The representatives of the apologistic tendency reveal their school by open glorification of their teachers. S. Gorskii, who in Kazan' wrote a fat book,
Ivan was concerned that the idea of the state should triumph over the elements opposed to it, and wished to see it prevail in Russian society, because he saw in it the guarantee of the glory and prosperity of the fatherland. . . . This idea placed Ivan above the conceptions of the century; it raised him to a height inaccessible to his contemporaries, and therefore it is not surprising that they . . . began a life-and-death struggle with Ivan. . . .
Gorskii wrote only part of this passage. The rest is the inalienable property of our distinguished contemporaries, D. S. Likhachev and I. I. Smirnov, and was published a century after the appearance of Gorskii's book. The reader will perhaps succeed in finding an essential difference in these quotations; I did not.
Asking whom we are to believe in the dispute between the tsar "standing on an inaccessible height," and the traitor making a brave front abroad, Gorskii answers, "It is better to believe a tsar than a traitor who is unscrupulously slandering his sovereign."[187] But what was simple for a primitive monarchist (who was, furthermore, a captive of the stereotypes of the "state school") becomes complicated for our contemporaries. And for that matter, for Gorskii's own contemporaries it was far from clear-cut. As Kurbskii's nineteenth-century successor, Aleksandr Herzen, who also fled his country and struggled in exile against its autocracy, explained: "We are not slaves to our love for our country, any more than we are slaves to anything else. A free person cannot admit a dependence on his native land which would compel him to participate in matters contrary to his conscience."[188]

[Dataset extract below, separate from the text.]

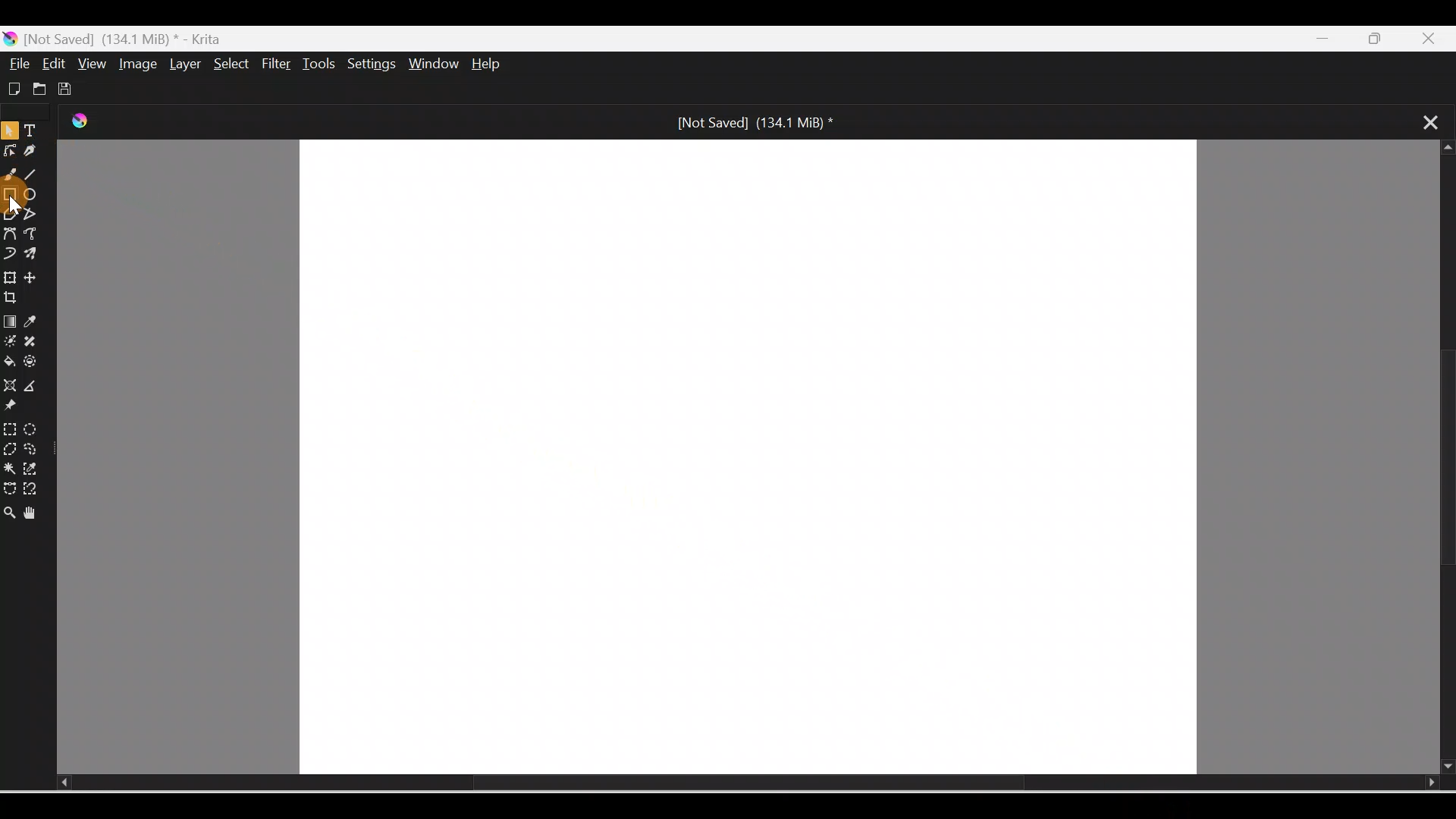  Describe the element at coordinates (32, 153) in the screenshot. I see `Calligraphy` at that location.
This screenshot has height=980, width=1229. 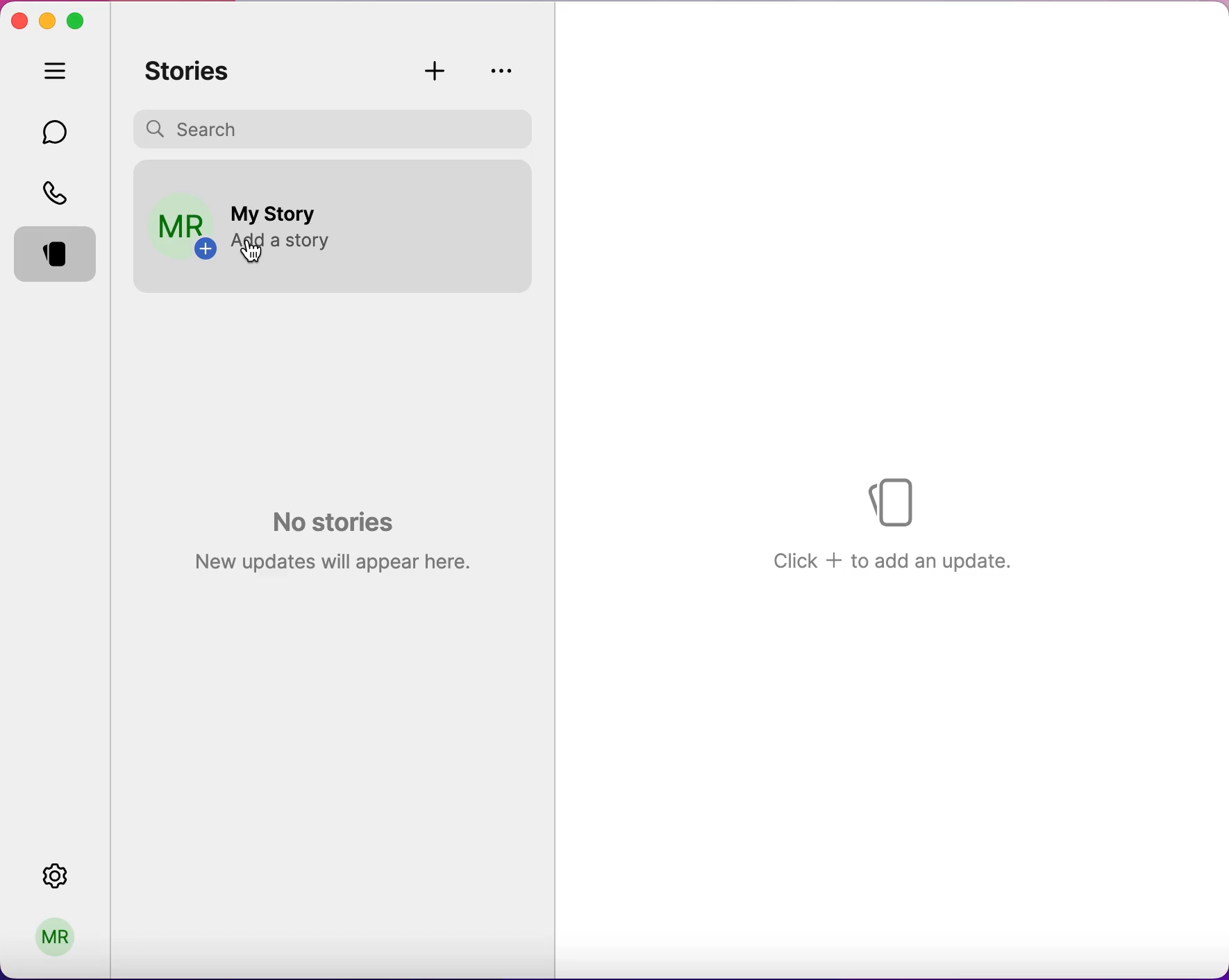 What do you see at coordinates (179, 225) in the screenshot?
I see `profile picture` at bounding box center [179, 225].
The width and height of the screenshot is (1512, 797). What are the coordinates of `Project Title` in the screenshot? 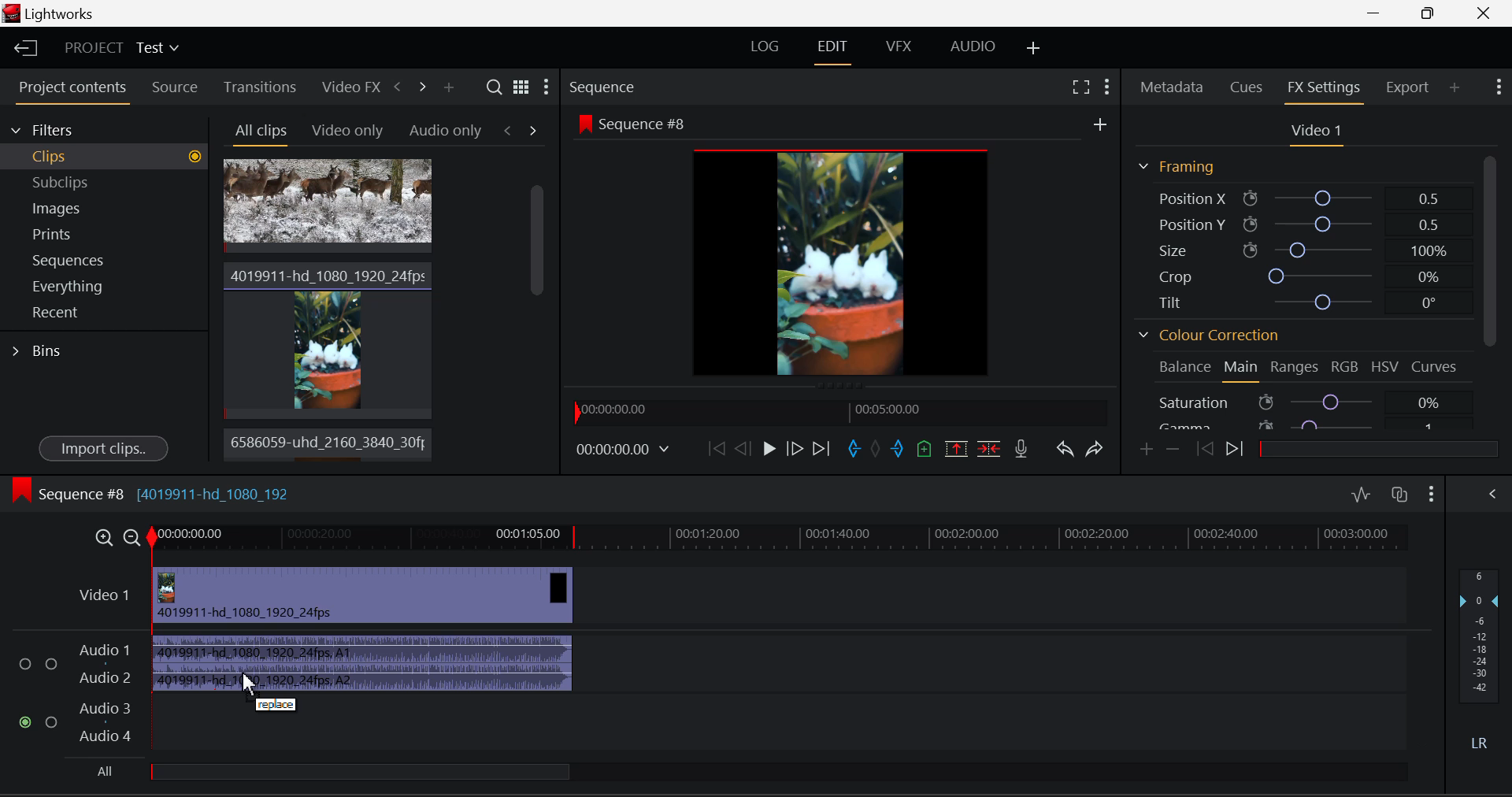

Here we touch upon the most sensitive spot in Ivaniana. The "myth of the state" arose in the epoch of Ivan the Terrible, and Ivaniana—that is to say, the argument over Tsar Ivan—is the form in which it has developed. But in its hypnotic and almost mystical power, the myth goes far beyond the limits of this argument, and influences the Russian world-view itself. In no other area, perhaps, does this dictatorship of the myth manifest itself so vividly as in attitudes toward the political opposition as a whole and political emigration in particular. This is the test for freedom of thought; here lies the bad conscience of all of Russian historiography. And we must be grateful to Gorskii for having posed this question so openly—even if he did so out of stupidity.